## Extract:
..........

# Best Glue?



## twentysix by twentyfive (6 May 2022)

Out for a stroll over the local footpaths I felt a bit of drag from one Boot. Seems the sole is coming away from the upper. See pics. Hoping to do a bit more walking (and probably have wet conditions). So what is the best glue (waterproof) to use for this? TIA


----------



## PeteXXX (6 May 2022)

Gorilla contact adhesive sticks most things very well.


----------



## Cycleops (6 May 2022)

Any contact adhesive


----------



## twentysix by twentyfive (6 May 2022)

Should have said - Vibram sole, Scarpa boot


----------



## Bonefish Blues (6 May 2022)

Cobblers.

No really, get 'em to glue it for you.


----------



## Mike_P (6 May 2022)

Shoe Glu around £3.50 for a 55ml tube on eBay


----------



## alicat (6 May 2022)

I'll second cobblers. They'll do a job that lasts and it keeps someone in employment.


----------



## Oldhippy (6 May 2022)

PeteXXX said:


> Gorilla contact adhesive sticks most things very well.
> 
> View attachment 643345



Is it made from real gorillas?


----------



## Threevok (6 May 2022)

Oldhippy said:


> Is it made from real gorillas?



No, and I've yet to get it to stick to any either


----------



## twentysix by twentyfive (6 May 2022)

..........

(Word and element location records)
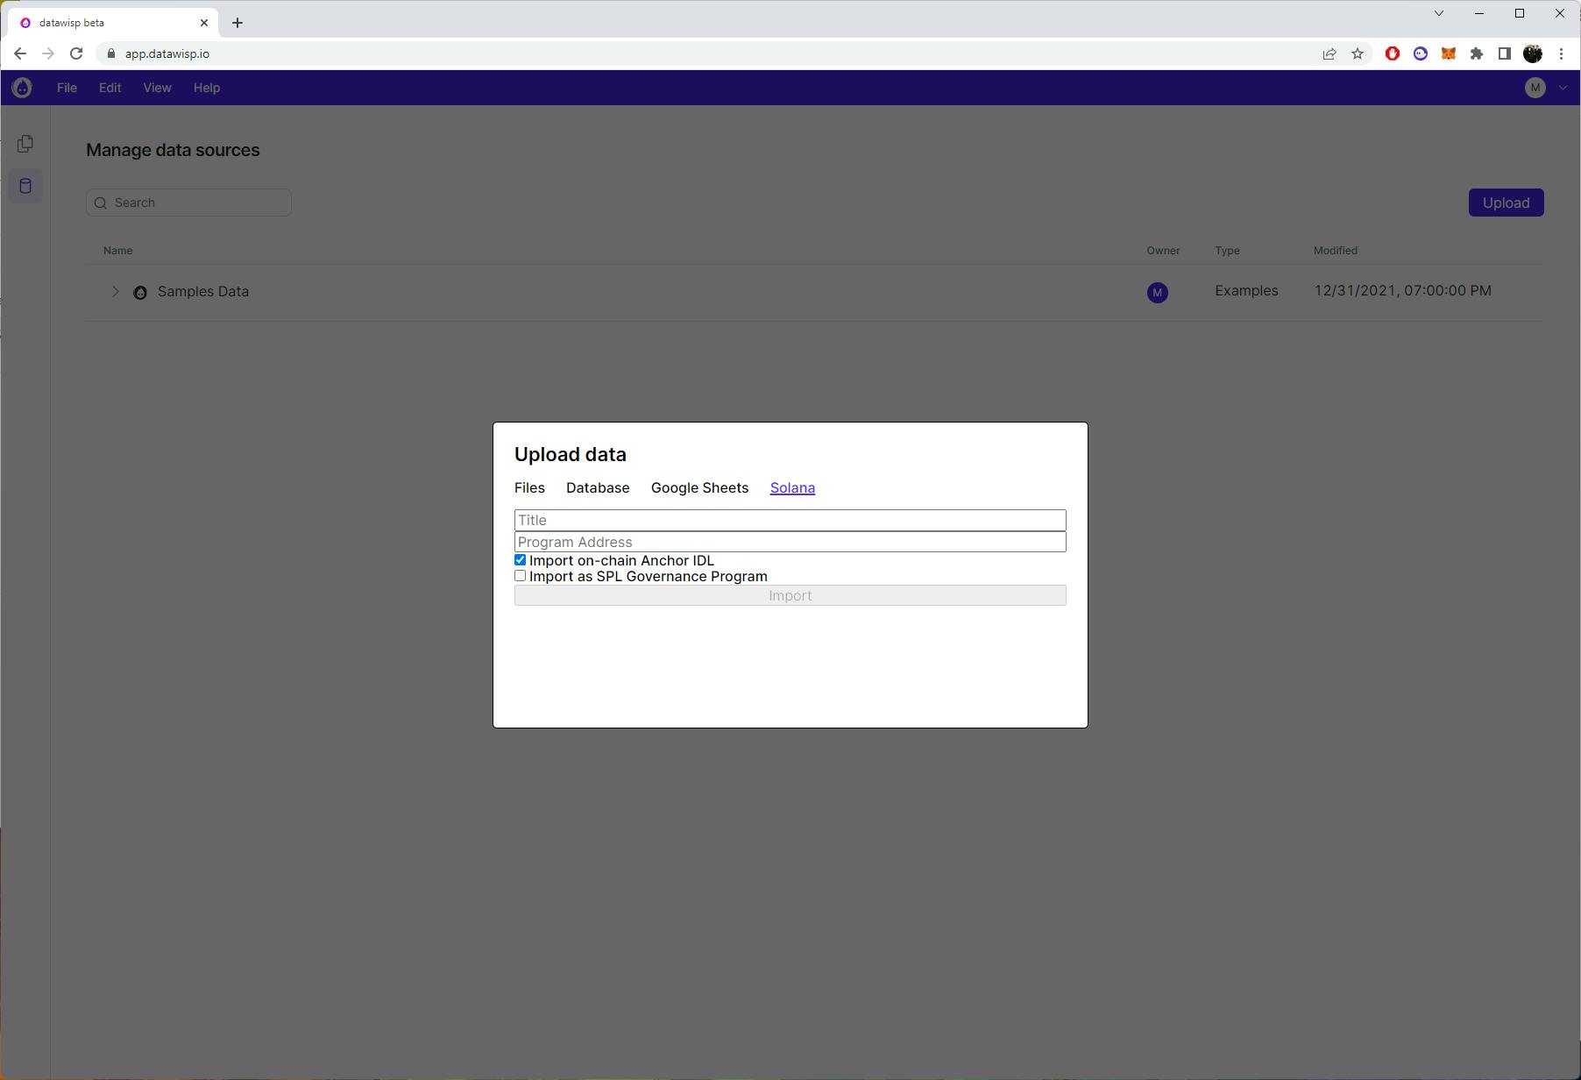Viewport: 1581px width, 1080px height.
Task: Uncheck Import on-chain Anchor IDL
Action: click(520, 560)
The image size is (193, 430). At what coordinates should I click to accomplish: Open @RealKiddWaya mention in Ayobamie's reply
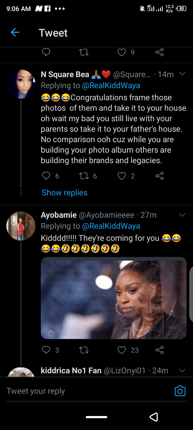point(111,226)
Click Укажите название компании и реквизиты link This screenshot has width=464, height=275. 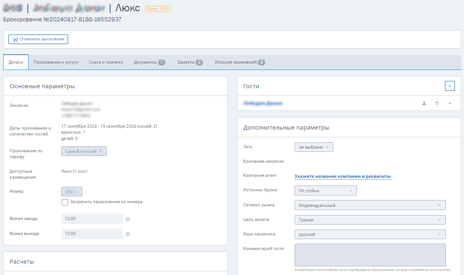coord(343,176)
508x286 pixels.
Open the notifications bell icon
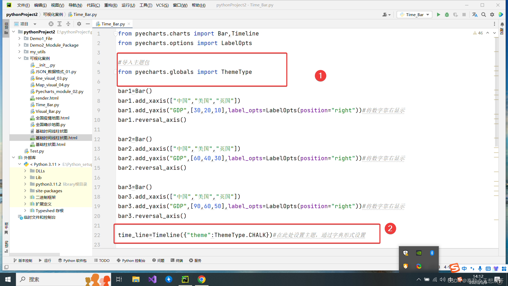502,24
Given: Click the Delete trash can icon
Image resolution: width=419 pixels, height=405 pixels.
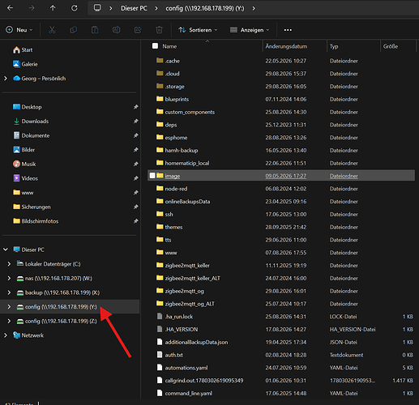Looking at the screenshot, I should coord(159,30).
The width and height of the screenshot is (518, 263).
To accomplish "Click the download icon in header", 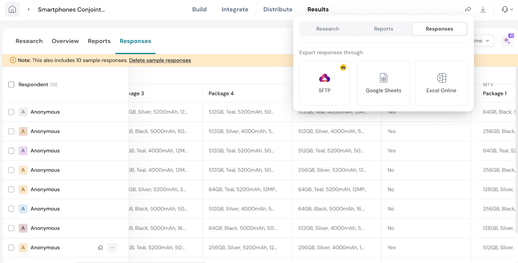I will (x=483, y=9).
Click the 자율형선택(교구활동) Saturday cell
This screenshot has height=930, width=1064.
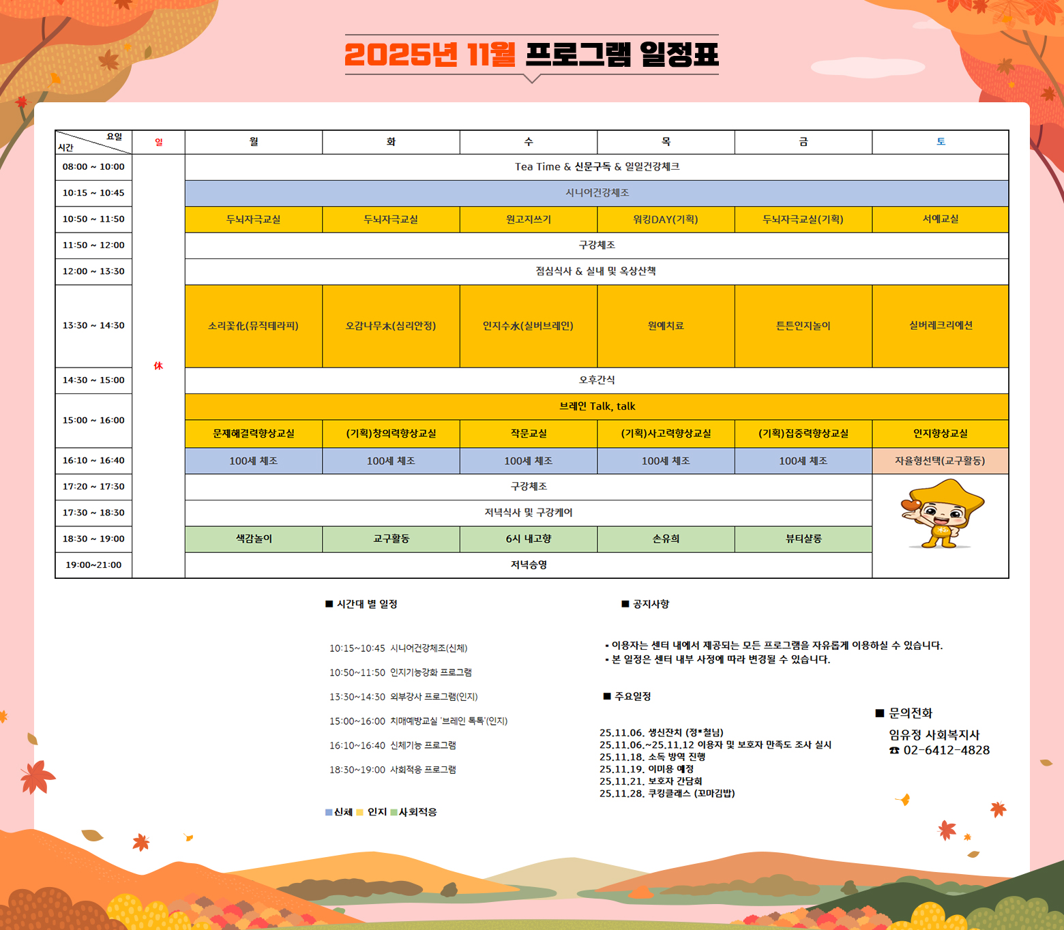pos(940,461)
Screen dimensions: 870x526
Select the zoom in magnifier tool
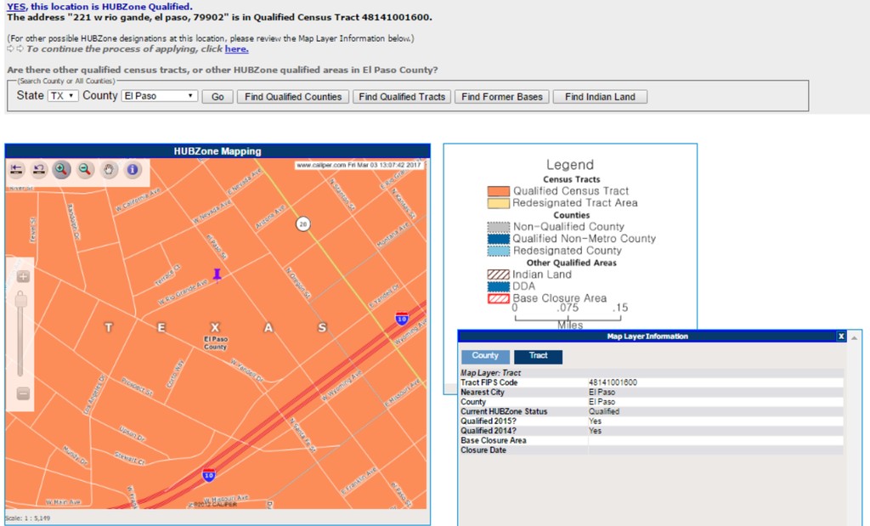point(61,170)
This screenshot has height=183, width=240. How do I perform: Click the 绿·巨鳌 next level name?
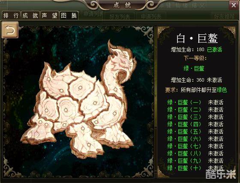coord(194,68)
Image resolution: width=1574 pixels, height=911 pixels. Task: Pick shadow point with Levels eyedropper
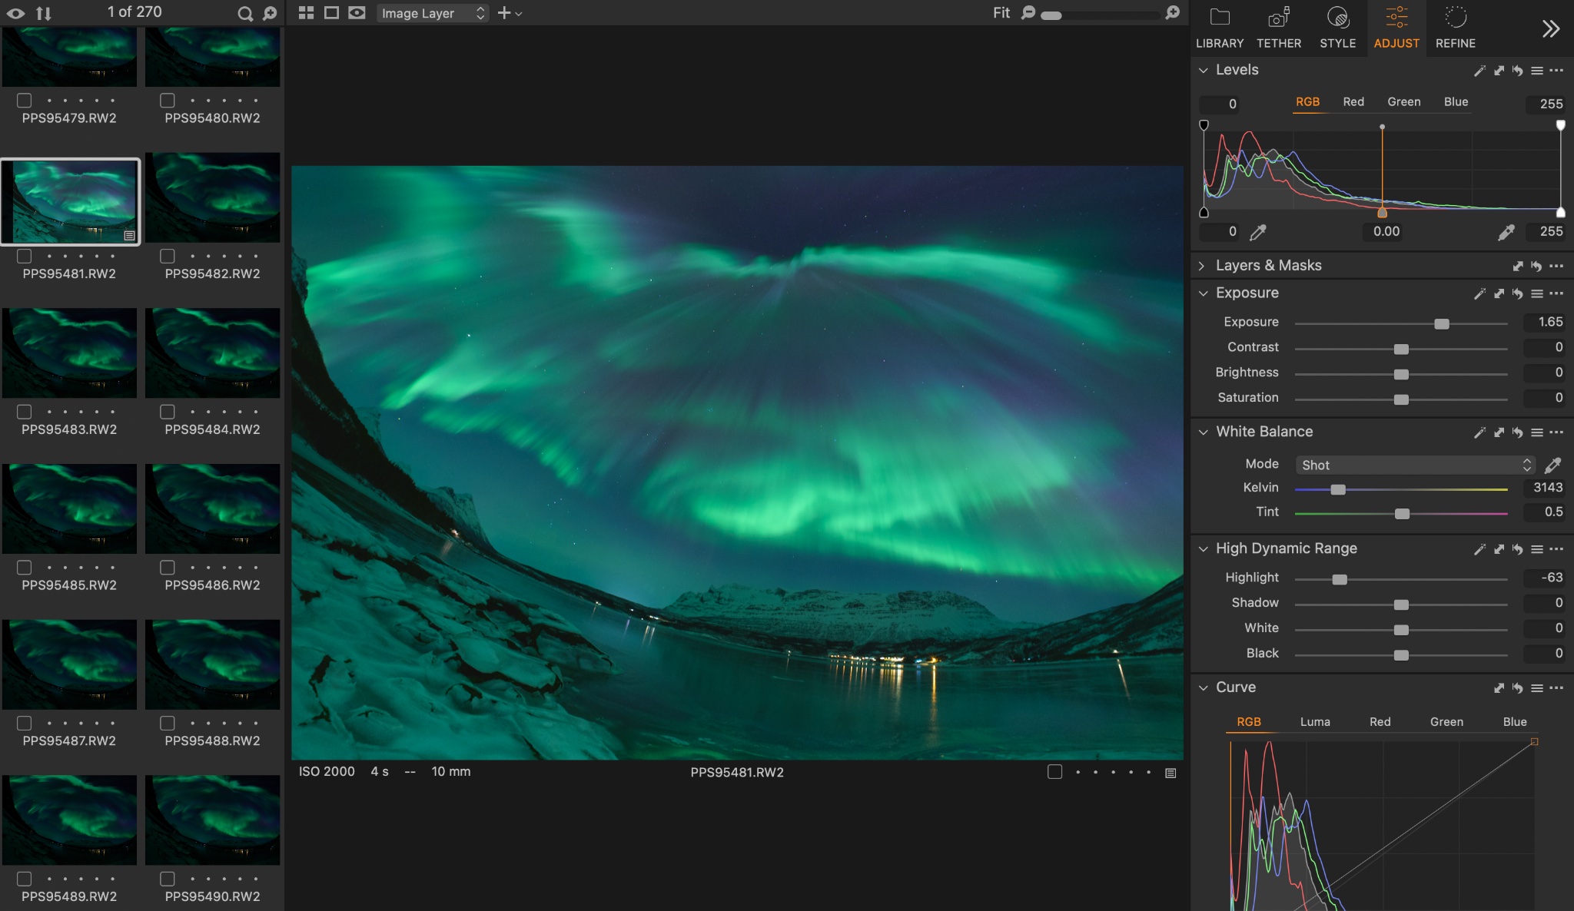click(x=1258, y=232)
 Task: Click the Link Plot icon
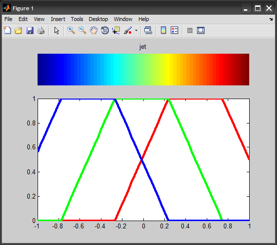pos(148,30)
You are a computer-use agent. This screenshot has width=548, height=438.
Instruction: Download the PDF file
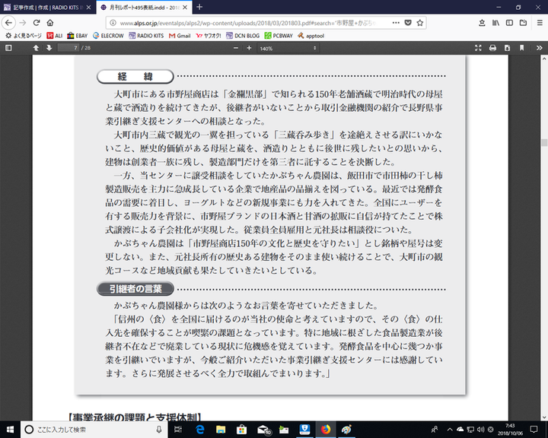pyautogui.click(x=508, y=48)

..........

## Problems to work on:
**A.** Reproduce the boot glue thread word for word from "Out for a stroll" to "PeteXXX (6 May 2022)".
**B.** According to the boot glue thread, why does alicat recommend having a cobbler fix the boot?

## Answers to each task:
**A.**
Out for a stroll over the local footpaths I felt a bit of drag from one Boot. Seems the sole is coming away from the upper. See pics. Hoping to do a bit more walking (and probably have wet conditions). So what is the best glue (waterproof) to use for this? TIA


----------



## PeteXXX (6 May 2022)

**B.** alicat says a cobbler will do a job that lasts. Using one also keeps someone in employment.